Friday, May 27, 2016

Clay Buchholz Must Stay


Danville, Kentucky -- 1995 was a dark year, for those of us who spend our days on the assembly line with the thick smog of industrial chemicals heavy in the air and spend our nights numbing our aching bones with alcohol and trans-fat. The details are grainy to me, but it was several months after the passage of NAFTA and decimation of my local GM plant, which had long been a source of gainful employment to the Danville greater area. I was trying to pick up the pieces of a life that had been all but destroyed by the forces of globalization and cheap foreign competition. Work was hard to come by, but I eventually found meager wages serving as a shelve-stocker at Home Depot.


With my income halved by a recent divorce, I was forced to sell my house and relocate to a dingy apartment in a student ghetto near Lexington. When Home Depot fired me in cruel fashion for drinking on the job and smelling like Hot Pockets, the true bleakness of my situation became apparent. Before long, the electric company shut off my power. Only then did I truly despair, persisting on a diet of unheated cans of Chef Boyardee ravioli. I remember those nights all too well; sitting alone in the cold darkness, with everything silent save the lonely clinking sound of my spoon against the greasy tin can. 


As I ingested tin can after tin can of faux-Italian children's food, served as cold as the Kentucky Winter, I remembered everything I still had to be thankful for. I had a loving nephew, and a loyal Basset Hound. I found comfort in the knowledge that those who truly mattered to me would not judge me by my worst moments.
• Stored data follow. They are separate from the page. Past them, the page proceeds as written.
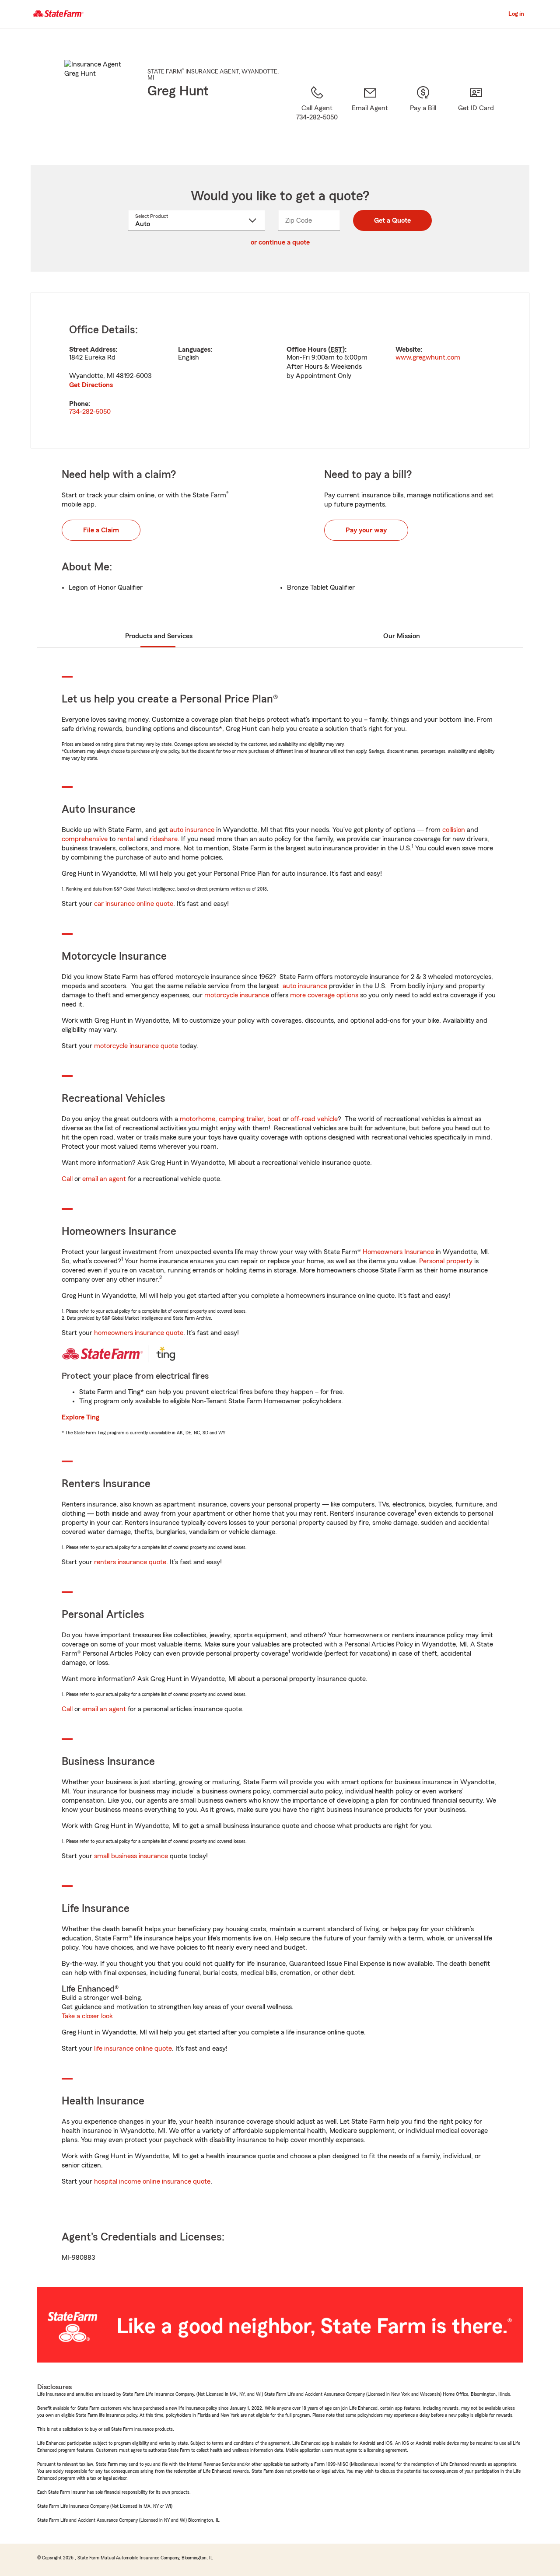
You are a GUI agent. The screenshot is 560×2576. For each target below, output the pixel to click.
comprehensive (85, 838)
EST (336, 349)
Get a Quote (392, 220)
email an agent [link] (104, 1178)
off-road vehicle (314, 1118)
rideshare (164, 838)
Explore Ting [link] (80, 1417)
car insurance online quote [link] (133, 903)
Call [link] (67, 1178)
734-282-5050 (90, 411)
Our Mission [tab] (401, 636)
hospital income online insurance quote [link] (152, 2181)
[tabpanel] (280, 370)
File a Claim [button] (101, 530)
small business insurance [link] (131, 1855)
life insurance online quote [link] (133, 2048)
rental (126, 838)
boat (274, 1118)
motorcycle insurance (236, 995)
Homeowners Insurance (398, 1251)
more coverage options (324, 995)
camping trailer (241, 1118)
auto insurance (192, 829)
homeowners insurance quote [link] (138, 1332)
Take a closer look (87, 2016)
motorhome (197, 1118)
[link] (369, 114)
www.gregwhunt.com (428, 357)
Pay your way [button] (366, 530)
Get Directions (91, 384)
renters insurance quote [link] (130, 1562)
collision (453, 829)
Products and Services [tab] (158, 636)
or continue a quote (280, 242)
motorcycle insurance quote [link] (136, 1045)
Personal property (445, 1261)
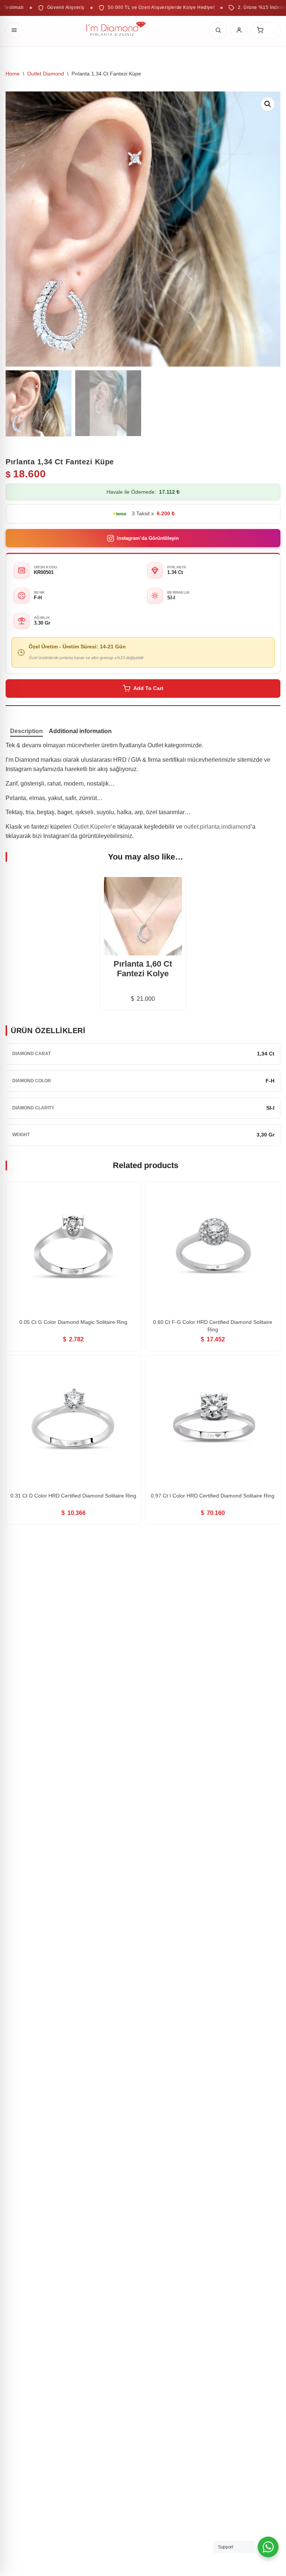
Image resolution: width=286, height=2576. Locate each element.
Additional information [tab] (80, 731)
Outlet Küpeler (92, 826)
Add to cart (148, 688)
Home (13, 74)
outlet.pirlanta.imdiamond (217, 826)
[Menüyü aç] (14, 30)
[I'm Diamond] (116, 30)
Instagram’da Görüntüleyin (148, 538)
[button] (267, 104)
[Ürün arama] (218, 30)
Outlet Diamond (45, 74)
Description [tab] (26, 731)
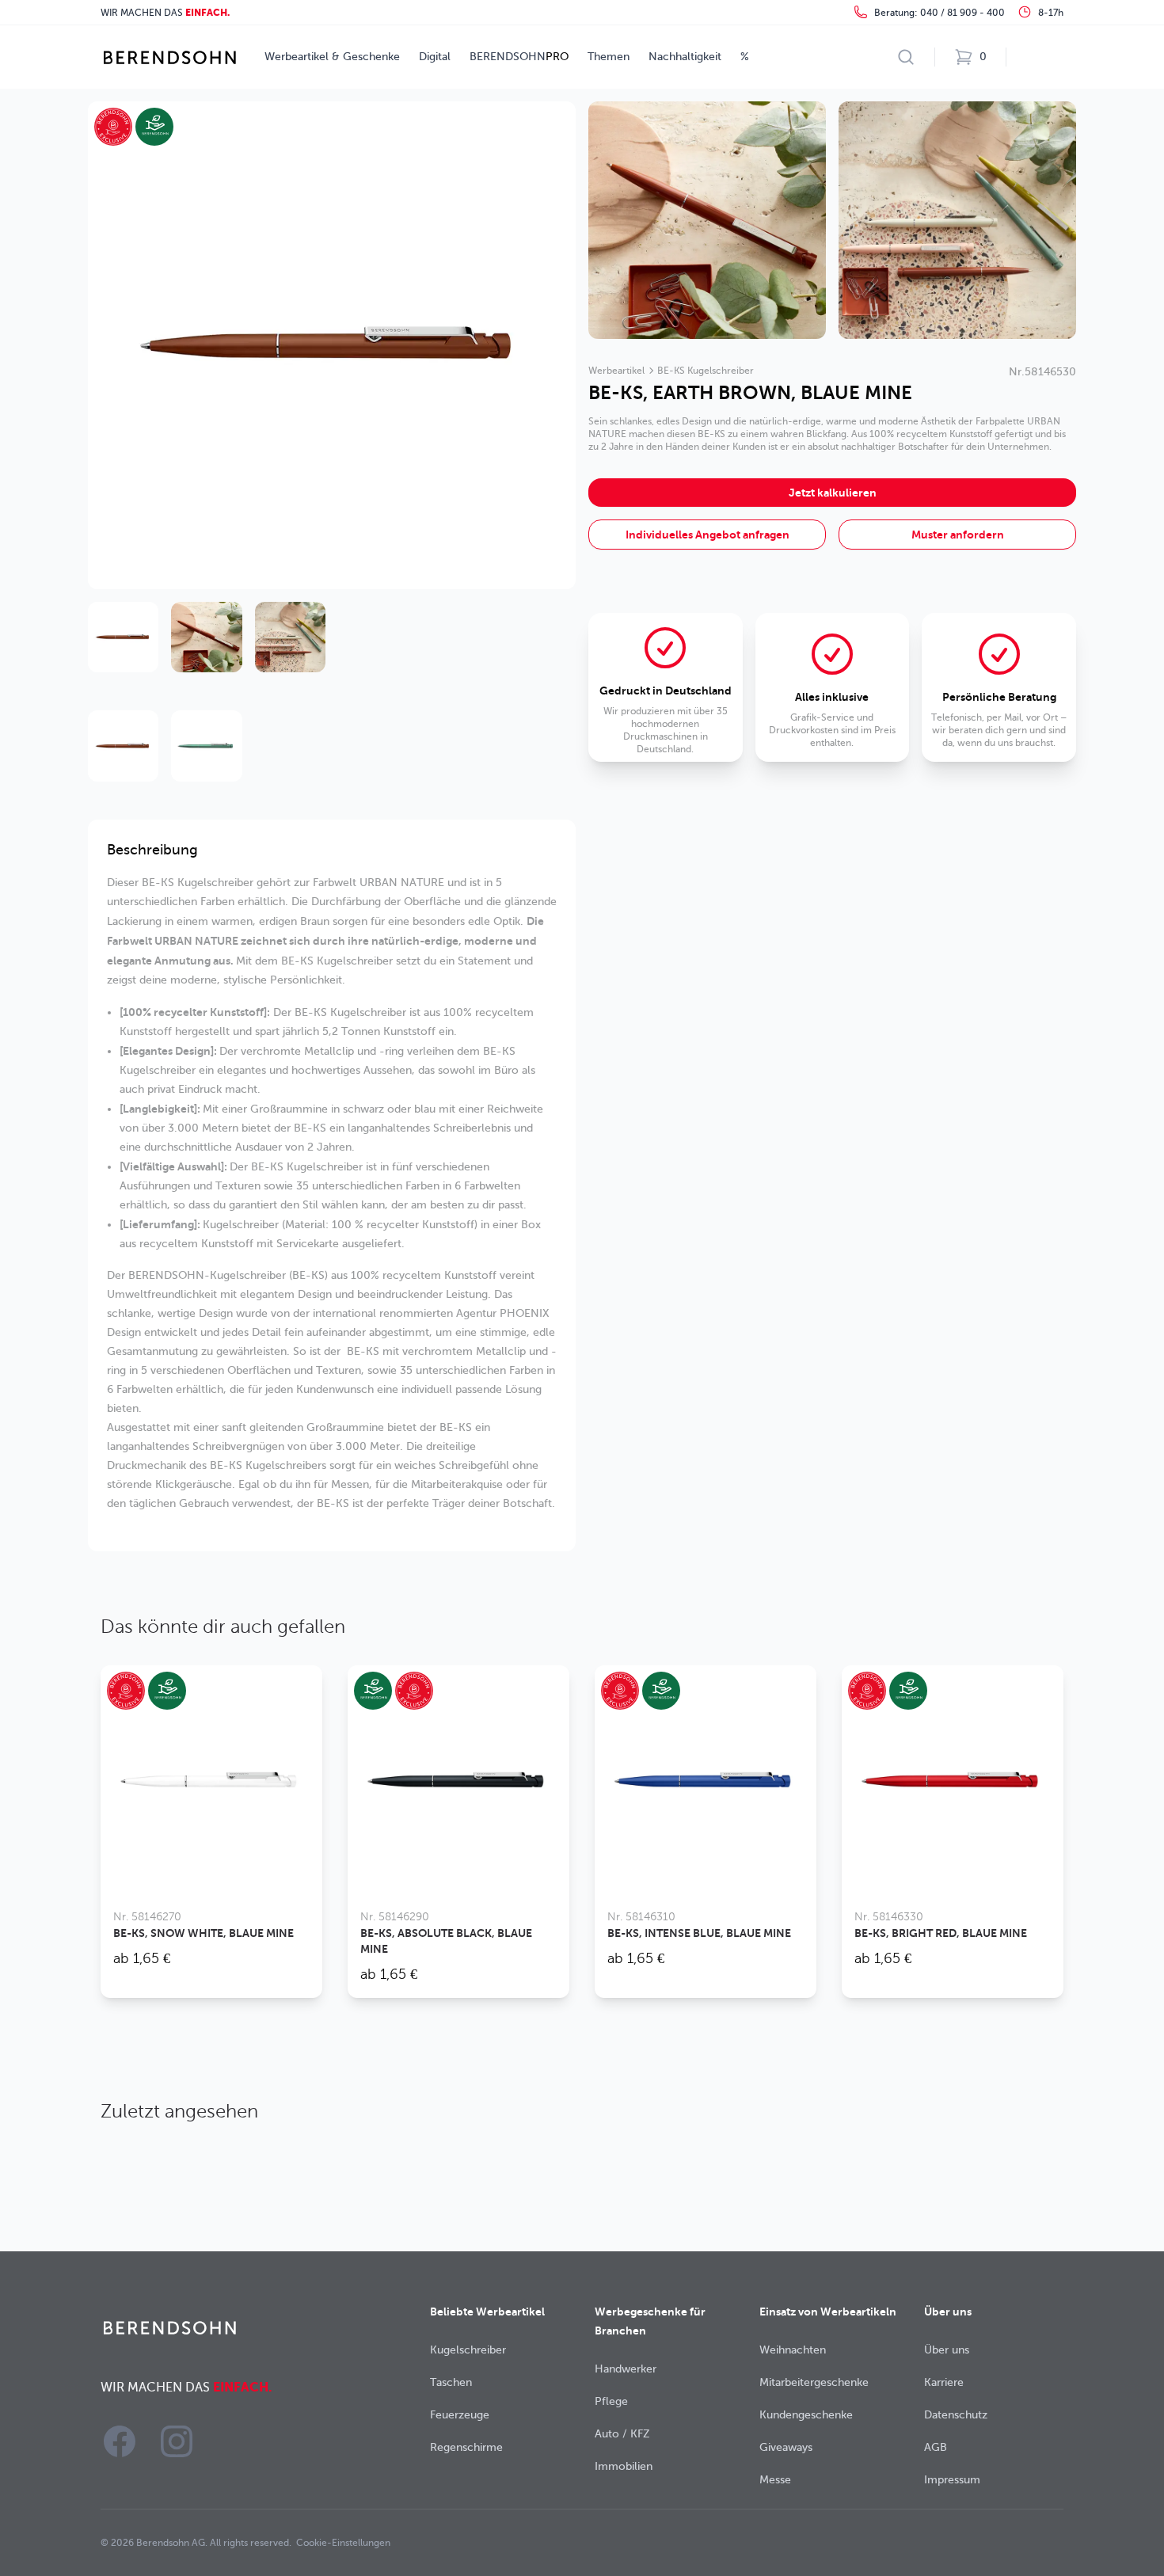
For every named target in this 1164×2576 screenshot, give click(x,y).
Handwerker (625, 2369)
If only the Boston Red Sox had learned that basic life lesson: don't judge people when they're at their worst. Folks, it's hard to deny Clay Buchholz has been disappointing to the Sox this season. The 2-5 win/loss record doesn't lie. He's giving up dingers at an alarming rate; Clay Buchholz has bled home runs like my eyes bleed at the thought of giving into the new liberal trend of watching foreign soccer games. But let's not judge Clay when he's at his worst. He deserves the benefit of the doubt, being the longest tenured member of Boston's rotation, filled as it is with mercenaries like David Price and Rick Porcello

Clay has served the Boston Red Sox well, and will continue to do so in the future. He was a core piece of the 2013 championship team, and remains vital to the team's championship hopes in 2016. Have the good (and not so good) people of New England forgotten the 3 playoff wins started by Clay during the team's magical 2013 playoff run, which culminated in a World Series victory? Clay hasn't. Clay once made the Boston Red Sox great. Clay is now working to Make America Great Again. Buchholz, one of the few baseball players (other than hero Curt Schilling) bold enough to speak their mind in the face of liberal PC-culture, is an unapologetic Donald Trump supporter. It's no surprise that a winner like Clay supports a winner like Donald. Moreover, Clay's willingness to buck the liberal consensus speaks to his integrity and character. How many guys in the Boston clubhouse have the guts to come out and say they like Trump? David Price -- who unlike Clay has never won a playoff game -- doesn't. David Price only cares about endearing himself to the Boston media, intimidated by playing in a big market for the first time ever. 

Clay doesn't care about being loved. He wants to be respected. He tells it like it is. The cold canned ravioli I ate in the Winter of '95 can never be undone, but thanks to people like Clay, President Trump may one day heal the wounds of NAFTA.

It is beyond foolish to move Buchholz to the bullpen or DFA him. He has shown flashes of his old self and just needs time to rediscover the art of pitching. The Red Sox will regret letting the inexperienced Eduardo Rodriguez into the rotation at the expense of playoff-proven veteran Clay Buchholz. They will similarly come to rue the knuckballer experiment as well. After all Clay Buchholz has done for Boston and for America, he deserves a spot in the rotation. Don't judge him by his worst, Boston.